That Farm Life: Shared experiences to benefit the beginning farmer 

Prime example of a bale of hay that was exposed to weather and moisture causing mold and discoloration to occur. The cutting, baling, and storge process are all critical to ensuring that bales stay clean, dry and retain optimal nutrients for livestock. A molded bale is usually detected by being extremely heavy. It is sometimes moist inside (above 20% moisture). It will sometime smell and feel like tobacco. It sometimes has white powder or smoke to it.
The Southern Ute Agriculture Division’s Field Supervisor, Micco Weasley explains how hay, when properly baled and barn stored, should have uniform color and low internal temperature when measured.
Jeremy Wade Shockley | The Southern Ute Drum
Jeremy Wade Shockley | The Southern Ute Drum

Let’s keep it real, not every bale is perfect 

Abnormality is a great way to keep things Interesting? 

Creating a homogenous product is a tough thing to do. The entire concept of “quality control” within manufacturing, wholesale, and retail was created simply because abnormalities exist. Still, when a product is sold, the idea is that each product within that season and batch should be consistent in terms of expected value. We go to our favorite restaurants because we already have an established notion based upon previous visits, service level, and satisfaction. We predict that future visits will provide the exact same experience and taste.  

I guess the same could be said for grass hay bales (I know, that sure was an aggressive transition). Customers and clients will sample products from multiple farms. They shop around for good quality, reasonable price, proximity to their homes, and…consistency. Impressive service and products are usually rewarded with repeat business. This same consistency over time creates loyal customers. Still, what happens when abnormalities can, and do, happen? 

It takes a village… 

Naturally when a unit of production comes out quirky, there should be some feedback to the producer. This is where some customers can be different. Customers who are sampling and shopping for hay, may come across a contaminated or “less desirable” bale. Some of these customers will simply make a mental note to not go back to this farmer. There are plenty of growers in the area that can provide feed for livestock, and most will provide very acceptable bales consistently. Still, it would be nice if the farmer was made aware that a bad bale was detected. Here is a great opportunity to observe the reaction of the producer. It has been said that some farmers have made statements that implied that “all sales are final.” Ouch!!  

Marketing essentials emphasize that the key to successful business practice is not in a sale, it is capturing repeat business over the long term. It is three times harder to get a customer than it is to keep one. The relationship is far more precious than the transaction. Word-of-mouth is the most powerful form of advertisement. For this very reason, any person who is selling a product or service should be laser focused on customer satisfaction for various reasons, but if for nothing else, for your own brand reputation. The community should be supportive by giving a farmer or producer the opportunity to make right on the products that they sell. 

Glass houses and stones 

New Holland Stack-liner wagons really are things of beauty. The whole idea is to have an entire mechanized process of collecting bales from the field and stacking them in the barn or in a designated area with minimal physical labor. For my purposes, I tend to hand stack most of my bales into the barn. This is labor intensive, but one of the few perks is that when lifting and handling bales, one can get a “feel” for wet, heavy, soiled, or damaged bales. Catching an anomaly before it is added to the stack helps in the quality control process.  

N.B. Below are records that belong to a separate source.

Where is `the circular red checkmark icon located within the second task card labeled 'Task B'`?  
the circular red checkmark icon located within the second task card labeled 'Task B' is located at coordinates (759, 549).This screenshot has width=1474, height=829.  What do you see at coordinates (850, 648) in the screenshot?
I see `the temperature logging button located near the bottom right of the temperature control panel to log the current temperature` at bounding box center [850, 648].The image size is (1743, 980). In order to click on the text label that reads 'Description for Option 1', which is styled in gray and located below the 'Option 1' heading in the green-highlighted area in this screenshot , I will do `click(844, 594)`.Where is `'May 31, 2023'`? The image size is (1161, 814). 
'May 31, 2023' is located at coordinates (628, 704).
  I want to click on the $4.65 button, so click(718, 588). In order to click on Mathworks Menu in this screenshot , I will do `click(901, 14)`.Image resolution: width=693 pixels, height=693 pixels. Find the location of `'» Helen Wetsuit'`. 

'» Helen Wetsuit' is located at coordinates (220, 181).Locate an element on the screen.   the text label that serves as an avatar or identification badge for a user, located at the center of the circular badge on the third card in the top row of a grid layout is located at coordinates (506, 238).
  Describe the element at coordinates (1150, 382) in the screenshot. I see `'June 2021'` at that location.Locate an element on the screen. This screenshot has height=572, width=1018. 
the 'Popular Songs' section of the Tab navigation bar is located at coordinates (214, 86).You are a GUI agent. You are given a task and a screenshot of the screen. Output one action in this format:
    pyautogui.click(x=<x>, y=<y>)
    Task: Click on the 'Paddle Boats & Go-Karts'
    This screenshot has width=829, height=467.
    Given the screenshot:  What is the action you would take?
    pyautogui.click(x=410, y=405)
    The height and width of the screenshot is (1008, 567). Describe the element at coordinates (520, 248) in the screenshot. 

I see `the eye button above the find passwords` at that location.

Recently, I wasn’t able to catch the one that got away. A customer called me to notify me that she had detected a bale with mold in it. The unit had been baled with a high moisture content that began a molding process. This was only discovered after the bale had been sold and was being fed to cattle. Though she said it wouldn’t hurt the cows, she wanted to make me aware because she knows that I also have quite a few horse customers too. Horses are less tolerant to mold, mildew, and particular types of forage.  

I was very thankful for her communication and began to sample the stacks to identify other bales that might have been similarly affected. Doing this requires a moisture probe, checking the weight of bales, and observing temperature elevation. More important is the relationship that is created between me and my clients. They look out for me, and I do my best to deliver a good product for them and their livestock. We all make mistakes. We all have some eggs to break.